Exercise aim>
Print each line from the start of the records below up through the line where "邮箱 (17, 2140)" is found, exactly as given.

Material shown>
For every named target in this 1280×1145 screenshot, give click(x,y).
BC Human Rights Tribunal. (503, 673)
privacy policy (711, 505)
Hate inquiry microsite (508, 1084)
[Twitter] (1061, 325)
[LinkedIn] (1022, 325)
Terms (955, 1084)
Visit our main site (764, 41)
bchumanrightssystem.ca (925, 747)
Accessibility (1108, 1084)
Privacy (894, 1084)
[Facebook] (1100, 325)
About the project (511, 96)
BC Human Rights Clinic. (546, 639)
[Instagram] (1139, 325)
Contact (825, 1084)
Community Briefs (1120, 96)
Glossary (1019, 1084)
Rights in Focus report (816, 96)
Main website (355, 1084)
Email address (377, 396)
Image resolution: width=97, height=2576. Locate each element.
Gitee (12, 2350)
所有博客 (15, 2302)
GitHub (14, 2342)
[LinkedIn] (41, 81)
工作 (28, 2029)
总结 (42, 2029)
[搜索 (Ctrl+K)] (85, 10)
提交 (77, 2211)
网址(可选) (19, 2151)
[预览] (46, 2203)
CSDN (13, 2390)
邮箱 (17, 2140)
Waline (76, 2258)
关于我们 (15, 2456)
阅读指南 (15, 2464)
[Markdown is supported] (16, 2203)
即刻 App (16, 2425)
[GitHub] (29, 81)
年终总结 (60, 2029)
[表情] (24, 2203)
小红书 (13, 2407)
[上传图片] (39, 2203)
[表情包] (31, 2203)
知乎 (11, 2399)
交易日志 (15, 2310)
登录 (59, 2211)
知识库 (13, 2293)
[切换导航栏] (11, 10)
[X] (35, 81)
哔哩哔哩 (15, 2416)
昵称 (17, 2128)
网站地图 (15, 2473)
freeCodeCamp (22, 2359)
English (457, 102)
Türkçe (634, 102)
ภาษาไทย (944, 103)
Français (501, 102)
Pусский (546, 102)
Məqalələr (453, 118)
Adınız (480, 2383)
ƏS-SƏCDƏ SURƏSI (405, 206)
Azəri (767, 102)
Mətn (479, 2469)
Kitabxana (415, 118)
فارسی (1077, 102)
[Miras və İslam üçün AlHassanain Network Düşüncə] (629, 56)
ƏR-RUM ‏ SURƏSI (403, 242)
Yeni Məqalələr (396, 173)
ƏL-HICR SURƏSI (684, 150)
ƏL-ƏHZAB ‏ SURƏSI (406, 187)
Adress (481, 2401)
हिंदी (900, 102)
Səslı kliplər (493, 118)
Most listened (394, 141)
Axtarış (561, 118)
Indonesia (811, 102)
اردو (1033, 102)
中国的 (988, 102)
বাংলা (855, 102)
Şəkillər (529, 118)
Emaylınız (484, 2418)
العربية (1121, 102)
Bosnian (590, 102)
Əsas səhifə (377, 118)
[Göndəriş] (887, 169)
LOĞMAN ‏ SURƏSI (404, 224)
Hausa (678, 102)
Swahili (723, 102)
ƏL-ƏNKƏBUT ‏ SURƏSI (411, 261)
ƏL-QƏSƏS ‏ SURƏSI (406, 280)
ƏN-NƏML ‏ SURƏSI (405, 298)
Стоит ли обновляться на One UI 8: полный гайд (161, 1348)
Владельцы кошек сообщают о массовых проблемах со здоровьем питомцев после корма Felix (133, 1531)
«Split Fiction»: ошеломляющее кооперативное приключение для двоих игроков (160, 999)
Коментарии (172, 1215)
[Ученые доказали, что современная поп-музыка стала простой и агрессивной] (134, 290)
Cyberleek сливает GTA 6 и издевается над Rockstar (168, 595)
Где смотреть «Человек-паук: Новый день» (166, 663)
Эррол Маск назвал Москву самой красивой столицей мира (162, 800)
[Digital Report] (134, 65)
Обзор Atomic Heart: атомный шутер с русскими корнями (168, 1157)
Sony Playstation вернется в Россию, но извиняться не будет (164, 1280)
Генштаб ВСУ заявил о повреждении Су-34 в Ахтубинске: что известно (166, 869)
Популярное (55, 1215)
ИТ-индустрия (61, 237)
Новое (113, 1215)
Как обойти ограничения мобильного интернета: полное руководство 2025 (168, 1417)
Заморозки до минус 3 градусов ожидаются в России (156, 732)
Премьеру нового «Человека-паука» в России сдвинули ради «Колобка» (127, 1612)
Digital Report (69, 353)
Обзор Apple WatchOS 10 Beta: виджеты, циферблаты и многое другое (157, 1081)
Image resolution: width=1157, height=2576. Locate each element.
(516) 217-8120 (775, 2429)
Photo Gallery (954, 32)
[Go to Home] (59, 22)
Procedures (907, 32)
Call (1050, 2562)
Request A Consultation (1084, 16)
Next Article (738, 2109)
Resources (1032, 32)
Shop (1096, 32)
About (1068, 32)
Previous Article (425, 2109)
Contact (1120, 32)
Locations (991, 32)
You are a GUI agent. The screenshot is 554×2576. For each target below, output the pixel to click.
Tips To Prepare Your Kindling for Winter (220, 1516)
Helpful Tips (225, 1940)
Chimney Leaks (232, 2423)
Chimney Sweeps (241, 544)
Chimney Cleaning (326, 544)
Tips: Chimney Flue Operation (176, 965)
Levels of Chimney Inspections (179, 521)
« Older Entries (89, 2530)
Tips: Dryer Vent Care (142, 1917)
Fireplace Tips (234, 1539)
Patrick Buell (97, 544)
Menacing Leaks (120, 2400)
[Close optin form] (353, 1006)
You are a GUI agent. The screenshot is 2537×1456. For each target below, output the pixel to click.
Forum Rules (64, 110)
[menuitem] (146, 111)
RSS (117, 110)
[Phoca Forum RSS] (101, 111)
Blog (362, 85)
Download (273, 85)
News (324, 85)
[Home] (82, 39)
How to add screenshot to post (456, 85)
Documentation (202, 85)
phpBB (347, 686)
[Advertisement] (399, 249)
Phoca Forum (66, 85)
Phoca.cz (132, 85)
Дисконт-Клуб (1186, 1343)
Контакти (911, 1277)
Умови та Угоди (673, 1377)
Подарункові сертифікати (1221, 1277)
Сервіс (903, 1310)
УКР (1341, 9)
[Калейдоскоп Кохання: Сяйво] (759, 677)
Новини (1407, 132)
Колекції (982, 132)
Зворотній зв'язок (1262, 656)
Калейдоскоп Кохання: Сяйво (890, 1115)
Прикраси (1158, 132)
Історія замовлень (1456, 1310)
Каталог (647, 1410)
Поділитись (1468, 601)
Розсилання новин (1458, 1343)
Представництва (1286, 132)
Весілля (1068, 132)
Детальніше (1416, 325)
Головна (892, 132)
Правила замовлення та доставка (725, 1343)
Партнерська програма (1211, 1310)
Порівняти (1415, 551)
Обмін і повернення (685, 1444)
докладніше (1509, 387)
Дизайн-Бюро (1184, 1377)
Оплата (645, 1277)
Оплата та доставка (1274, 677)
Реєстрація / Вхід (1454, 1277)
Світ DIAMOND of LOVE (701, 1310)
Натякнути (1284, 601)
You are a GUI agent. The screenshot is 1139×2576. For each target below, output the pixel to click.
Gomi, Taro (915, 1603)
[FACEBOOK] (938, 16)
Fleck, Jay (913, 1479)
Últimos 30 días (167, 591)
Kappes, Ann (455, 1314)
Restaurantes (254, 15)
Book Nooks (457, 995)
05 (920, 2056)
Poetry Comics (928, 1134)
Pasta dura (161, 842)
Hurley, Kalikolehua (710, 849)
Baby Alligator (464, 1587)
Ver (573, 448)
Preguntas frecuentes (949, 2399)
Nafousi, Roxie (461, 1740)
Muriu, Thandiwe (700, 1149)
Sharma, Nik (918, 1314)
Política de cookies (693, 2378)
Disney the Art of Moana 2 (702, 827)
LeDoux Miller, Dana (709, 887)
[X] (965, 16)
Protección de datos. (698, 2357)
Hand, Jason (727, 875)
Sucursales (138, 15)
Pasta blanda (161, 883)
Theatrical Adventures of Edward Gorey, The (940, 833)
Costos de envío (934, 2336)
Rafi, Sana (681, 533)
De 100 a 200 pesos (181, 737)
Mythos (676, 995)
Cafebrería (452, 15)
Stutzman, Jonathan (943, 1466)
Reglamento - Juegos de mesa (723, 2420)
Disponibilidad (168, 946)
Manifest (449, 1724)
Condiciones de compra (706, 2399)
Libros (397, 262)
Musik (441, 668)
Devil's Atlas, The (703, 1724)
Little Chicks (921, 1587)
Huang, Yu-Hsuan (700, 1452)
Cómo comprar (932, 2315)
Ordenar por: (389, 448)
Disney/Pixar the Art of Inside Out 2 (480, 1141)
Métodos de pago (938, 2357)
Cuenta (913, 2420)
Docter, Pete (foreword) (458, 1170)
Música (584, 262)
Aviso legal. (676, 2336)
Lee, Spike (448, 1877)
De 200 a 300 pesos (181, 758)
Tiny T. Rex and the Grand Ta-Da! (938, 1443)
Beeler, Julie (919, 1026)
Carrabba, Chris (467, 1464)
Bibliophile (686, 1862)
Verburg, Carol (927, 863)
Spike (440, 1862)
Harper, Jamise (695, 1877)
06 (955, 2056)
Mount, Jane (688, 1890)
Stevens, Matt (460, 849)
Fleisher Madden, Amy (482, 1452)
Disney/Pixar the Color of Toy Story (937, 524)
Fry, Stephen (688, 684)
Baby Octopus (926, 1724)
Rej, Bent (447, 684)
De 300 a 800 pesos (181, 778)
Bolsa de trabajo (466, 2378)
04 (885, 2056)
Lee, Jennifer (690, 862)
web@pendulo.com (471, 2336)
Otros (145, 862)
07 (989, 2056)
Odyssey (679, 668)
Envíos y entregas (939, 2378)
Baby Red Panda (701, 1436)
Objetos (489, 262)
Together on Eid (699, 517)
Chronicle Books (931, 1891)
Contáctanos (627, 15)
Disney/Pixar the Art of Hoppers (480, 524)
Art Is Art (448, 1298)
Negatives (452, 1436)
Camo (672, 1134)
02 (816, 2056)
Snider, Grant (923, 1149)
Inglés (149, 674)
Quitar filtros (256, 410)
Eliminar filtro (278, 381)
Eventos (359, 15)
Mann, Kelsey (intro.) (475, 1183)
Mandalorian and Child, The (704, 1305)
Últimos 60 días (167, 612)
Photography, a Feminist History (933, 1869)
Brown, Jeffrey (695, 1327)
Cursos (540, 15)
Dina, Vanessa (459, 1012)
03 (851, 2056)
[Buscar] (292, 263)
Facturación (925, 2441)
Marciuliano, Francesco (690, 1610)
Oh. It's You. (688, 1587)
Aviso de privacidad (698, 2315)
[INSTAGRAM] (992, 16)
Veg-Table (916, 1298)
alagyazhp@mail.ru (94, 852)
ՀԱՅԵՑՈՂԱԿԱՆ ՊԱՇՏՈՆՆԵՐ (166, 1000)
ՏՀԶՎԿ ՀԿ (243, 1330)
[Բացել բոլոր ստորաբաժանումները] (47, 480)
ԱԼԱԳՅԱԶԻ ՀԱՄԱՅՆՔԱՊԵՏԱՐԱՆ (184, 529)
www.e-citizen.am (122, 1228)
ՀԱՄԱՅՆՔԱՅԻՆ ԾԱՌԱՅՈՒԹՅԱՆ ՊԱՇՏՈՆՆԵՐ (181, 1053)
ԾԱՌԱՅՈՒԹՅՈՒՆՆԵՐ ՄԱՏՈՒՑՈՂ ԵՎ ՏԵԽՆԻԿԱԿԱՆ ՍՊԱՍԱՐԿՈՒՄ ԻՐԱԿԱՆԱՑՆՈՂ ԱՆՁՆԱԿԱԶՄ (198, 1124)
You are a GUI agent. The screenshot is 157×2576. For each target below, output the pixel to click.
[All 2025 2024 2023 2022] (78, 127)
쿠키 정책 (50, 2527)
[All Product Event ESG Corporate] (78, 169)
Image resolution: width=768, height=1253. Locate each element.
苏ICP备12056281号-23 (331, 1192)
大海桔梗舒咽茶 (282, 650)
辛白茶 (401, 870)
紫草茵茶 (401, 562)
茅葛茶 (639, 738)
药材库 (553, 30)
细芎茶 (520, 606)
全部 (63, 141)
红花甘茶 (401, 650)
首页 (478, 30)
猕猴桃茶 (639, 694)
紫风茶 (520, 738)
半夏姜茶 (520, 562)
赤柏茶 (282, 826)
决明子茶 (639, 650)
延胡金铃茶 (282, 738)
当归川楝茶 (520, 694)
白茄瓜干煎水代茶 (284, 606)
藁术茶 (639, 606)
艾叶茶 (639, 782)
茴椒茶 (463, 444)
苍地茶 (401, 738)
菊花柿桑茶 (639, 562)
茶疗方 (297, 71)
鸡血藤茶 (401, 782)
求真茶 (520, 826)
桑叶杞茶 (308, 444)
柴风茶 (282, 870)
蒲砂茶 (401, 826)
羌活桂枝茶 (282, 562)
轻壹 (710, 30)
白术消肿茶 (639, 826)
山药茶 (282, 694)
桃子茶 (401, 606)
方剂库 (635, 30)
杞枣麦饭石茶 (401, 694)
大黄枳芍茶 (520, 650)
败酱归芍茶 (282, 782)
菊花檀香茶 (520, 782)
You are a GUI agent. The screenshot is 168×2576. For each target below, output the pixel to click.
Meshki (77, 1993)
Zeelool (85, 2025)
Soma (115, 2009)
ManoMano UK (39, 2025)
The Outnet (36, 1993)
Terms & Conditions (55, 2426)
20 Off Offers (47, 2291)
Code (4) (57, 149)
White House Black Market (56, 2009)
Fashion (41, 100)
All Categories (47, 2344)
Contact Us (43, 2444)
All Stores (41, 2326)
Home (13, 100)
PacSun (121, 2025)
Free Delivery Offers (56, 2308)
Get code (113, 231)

Expected answer>
For every named target in this 1280×1145 screenshot, give click(x,y).
BC Human Rights Tribunal. (503, 673)
privacy policy (711, 505)
Hate inquiry microsite (508, 1084)
[Twitter] (1061, 325)
[LinkedIn] (1022, 325)
Terms (955, 1084)
Visit our main site (764, 41)
bchumanrightssystem.ca (925, 747)
Accessibility (1108, 1084)
Privacy (894, 1084)
[Facebook] (1100, 325)
About the project (511, 96)
BC Human Rights Clinic. (546, 639)
[Instagram] (1139, 325)
Contact (825, 1084)
Community Briefs (1120, 96)
Glossary (1019, 1084)
Rights in Focus report (816, 96)
Main website (355, 1084)
Email address (377, 396)
Image resolution: width=97, height=2576. Locate each element.
Gitee (12, 2350)
所有博客 (15, 2302)
GitHub (14, 2342)
[LinkedIn] (41, 81)
工作 (28, 2029)
总结 (42, 2029)
[搜索 (Ctrl+K)] (85, 10)
提交 (77, 2211)
网址(可选) (19, 2151)
[预览] (46, 2203)
CSDN (13, 2390)
邮箱 (17, 2140)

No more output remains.